Use ice packs
When the first bout of pain hits, try using an ice pack. Ice is known to have an anti-inflammatory effect on the body. Unfortunately, when migraines happen, there is inflammation or irritation too. So, putting the pack on your neck, head, and forehead can give you some relief.
Find a calming environment.
When you start getting migraines, step aside from the things you are doing if you can. Instead, try to move to a calming environment and do this:
Turn the light off, as sound and light can aggravate the pain. Instead, relax in a quiet, dark room. Next, calm your tensed muscles by taking a hot shower or bath. Or reduce the feeling of pain with a cold shower. Lastly, drink some caffeine, as it helps relieve early migraine pain. Though, if coffee is a trigger for you, avoid it. Also, never drink too much caffeine in the evening, as it can interfere with sleep, leading to migraines.
Work with a wellness center.
If you get migraines too often and painkillers or sleep don’t have much effect, try a wellness center. Such centers like Brighton Wellness Centre create a holistic plan to minimize pain. They use massage specialists, chiropractors, and nutritionists to develop a treatment plan. They also help you identify your triggers. Avoiding them to keep migraine attacks at bay.

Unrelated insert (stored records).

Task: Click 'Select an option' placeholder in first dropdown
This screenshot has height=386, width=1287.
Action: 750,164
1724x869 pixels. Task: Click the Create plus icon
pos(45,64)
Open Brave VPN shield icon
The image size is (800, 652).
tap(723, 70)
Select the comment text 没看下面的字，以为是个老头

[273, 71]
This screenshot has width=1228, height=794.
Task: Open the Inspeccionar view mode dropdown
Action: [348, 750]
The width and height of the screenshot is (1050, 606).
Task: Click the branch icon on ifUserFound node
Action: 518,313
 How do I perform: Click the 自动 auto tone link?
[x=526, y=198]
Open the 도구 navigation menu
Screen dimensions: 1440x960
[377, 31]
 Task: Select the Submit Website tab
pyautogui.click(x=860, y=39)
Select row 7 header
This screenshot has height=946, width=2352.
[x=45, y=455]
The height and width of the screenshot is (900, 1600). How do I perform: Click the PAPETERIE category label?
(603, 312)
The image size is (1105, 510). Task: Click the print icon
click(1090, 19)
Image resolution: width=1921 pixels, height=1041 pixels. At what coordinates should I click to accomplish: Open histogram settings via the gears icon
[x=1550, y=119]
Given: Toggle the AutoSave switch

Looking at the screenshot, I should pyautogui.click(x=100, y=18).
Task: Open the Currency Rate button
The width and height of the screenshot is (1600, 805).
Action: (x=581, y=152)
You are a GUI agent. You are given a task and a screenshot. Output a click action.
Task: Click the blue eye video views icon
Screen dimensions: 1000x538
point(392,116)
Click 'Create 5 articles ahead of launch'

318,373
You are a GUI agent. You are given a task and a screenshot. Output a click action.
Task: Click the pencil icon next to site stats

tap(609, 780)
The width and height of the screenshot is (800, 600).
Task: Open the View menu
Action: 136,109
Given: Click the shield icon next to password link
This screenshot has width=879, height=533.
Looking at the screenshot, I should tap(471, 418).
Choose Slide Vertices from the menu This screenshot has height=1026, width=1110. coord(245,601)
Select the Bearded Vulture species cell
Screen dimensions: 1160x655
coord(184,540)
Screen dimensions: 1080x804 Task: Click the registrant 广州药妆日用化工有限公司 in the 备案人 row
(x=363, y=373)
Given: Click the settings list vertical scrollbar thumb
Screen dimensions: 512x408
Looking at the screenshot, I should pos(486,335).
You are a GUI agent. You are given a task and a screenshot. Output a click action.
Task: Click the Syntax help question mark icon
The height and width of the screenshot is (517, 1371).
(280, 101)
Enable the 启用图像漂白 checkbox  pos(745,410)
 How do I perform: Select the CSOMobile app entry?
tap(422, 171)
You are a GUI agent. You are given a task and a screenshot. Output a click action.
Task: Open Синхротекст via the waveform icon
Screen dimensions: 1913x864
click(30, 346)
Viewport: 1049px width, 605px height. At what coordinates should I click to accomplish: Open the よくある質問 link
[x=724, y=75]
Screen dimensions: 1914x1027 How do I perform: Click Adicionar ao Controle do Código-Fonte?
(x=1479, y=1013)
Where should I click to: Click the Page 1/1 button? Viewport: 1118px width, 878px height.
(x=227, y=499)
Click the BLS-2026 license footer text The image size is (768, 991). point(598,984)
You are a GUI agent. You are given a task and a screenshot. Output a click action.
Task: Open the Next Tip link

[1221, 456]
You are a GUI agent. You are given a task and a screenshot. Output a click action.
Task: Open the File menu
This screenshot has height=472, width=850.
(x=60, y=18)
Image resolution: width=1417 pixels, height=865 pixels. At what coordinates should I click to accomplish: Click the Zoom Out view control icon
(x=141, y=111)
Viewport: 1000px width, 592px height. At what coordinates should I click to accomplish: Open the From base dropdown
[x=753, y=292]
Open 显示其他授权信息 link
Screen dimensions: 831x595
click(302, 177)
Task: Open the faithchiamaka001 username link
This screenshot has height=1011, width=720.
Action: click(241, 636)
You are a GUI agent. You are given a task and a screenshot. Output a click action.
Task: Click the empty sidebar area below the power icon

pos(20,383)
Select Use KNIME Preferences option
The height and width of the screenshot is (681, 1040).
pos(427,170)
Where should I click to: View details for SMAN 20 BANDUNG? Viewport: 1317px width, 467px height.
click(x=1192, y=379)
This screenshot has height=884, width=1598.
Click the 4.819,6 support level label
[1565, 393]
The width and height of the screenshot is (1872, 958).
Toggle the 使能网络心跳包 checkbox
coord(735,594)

Make changes in your diet.
If you are prone to migraines, your eating habits matter a lot. You shouldn’t skip meals, as it can cause migraines to start or worsen. Instead, keep eating constantly and have meals at the same time to avoid attacks. Lastly, keep a food diary and see how it affects your brain. If eating or drinking something causes pain to start, it is a trigger, and you need to avoid it.
Drink up
Dehydration is a leading trigger for many people who have migraines. So when you feel like a migraine is about to start, drink a glass or two of water. It may shorten the duration and intensity of the pain. Moreover, keep yourself hydrated well enough. Several people don’t drink water because either they forget or they don’t like the taste. Suppose it’s the former, set reminders. If it’s the latter, add lime, lemon, mint, or cucumber to give the water a nice taste.
Manage stress
Yes, stress and anxiety can lead to many physical symptoms, and migraine is one of them. Try meditation, journaling, walking, or grounding to manage your anxiety and stress. If it is too much for you to handle, work with a therapist to identify reasons. They can also help you find ways to manage anxiety.
Sleep well
Migraines affect your sleep, but not sleeping well also triggers migraines. It is better to have a sleep schedule, which you should follow even on the weekends. Sleeping and waking up at the same time is essential for overall health. Ensure that there are no distractions when you are getting ready for bed. Enhance the quality of sleep by burning essential oils, as aromatherapy can help with better sleep and pain reduction.
Perform yoga and exercise regularly.
Yoga can help manage migraine pain, as can regular exercise. Make it a part of your daily life to enhance your quality of life. Lifestyle changes and understanding your triggers are necessary to tackle a migraine attack before it becomes severe. Also, trying massages and working with a chiropractor can help you limit your migraine attacks.